*Exercise details*
Only lines containing "button" belong in the answer, each copied from the entries below.

(Extracted records)
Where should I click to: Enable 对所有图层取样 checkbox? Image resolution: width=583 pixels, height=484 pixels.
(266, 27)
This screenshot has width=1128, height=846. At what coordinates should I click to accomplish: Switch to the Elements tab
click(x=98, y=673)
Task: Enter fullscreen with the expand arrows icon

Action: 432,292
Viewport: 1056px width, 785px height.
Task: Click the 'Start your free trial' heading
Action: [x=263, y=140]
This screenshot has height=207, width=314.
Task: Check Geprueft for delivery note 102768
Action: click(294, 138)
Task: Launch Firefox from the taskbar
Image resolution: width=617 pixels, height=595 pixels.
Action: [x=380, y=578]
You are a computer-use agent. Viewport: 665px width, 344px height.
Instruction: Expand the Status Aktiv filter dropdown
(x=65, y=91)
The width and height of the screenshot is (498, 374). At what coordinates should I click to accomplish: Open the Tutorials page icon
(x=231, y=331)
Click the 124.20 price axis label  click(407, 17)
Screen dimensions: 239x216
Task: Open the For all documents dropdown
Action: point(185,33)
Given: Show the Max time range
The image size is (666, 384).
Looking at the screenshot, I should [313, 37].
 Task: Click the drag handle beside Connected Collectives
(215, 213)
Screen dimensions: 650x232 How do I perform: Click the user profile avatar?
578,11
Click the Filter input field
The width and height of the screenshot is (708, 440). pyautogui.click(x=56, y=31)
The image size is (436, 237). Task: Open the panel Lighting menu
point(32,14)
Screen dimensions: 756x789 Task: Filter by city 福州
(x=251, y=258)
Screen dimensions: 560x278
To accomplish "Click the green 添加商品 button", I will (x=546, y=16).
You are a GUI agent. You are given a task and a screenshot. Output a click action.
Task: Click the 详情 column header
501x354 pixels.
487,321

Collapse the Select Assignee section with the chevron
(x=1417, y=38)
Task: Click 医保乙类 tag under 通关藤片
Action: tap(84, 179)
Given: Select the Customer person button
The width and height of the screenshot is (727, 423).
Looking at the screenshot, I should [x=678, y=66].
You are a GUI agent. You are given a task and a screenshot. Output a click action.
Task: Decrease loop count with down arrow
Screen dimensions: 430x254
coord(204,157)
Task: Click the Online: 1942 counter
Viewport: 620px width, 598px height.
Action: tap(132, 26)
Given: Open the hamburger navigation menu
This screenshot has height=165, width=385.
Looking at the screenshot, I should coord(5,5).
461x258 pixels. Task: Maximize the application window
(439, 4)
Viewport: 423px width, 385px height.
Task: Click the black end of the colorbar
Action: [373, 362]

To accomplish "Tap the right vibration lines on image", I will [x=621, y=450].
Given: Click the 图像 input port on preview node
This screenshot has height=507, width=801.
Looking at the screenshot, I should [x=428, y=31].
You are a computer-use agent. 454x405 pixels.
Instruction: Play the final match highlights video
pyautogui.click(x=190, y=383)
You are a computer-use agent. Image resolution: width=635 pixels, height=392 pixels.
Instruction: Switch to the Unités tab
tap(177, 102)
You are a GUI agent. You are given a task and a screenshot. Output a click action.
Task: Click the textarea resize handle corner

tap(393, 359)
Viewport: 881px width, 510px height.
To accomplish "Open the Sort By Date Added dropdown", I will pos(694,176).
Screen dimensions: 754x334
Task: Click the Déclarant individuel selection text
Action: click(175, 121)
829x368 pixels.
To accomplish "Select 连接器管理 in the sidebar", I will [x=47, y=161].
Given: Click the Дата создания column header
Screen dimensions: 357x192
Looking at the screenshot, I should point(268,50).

*Response below*
To accomplish "Click the green 添加商品 button", I will (x=546, y=16).
Given: Select the Customer person button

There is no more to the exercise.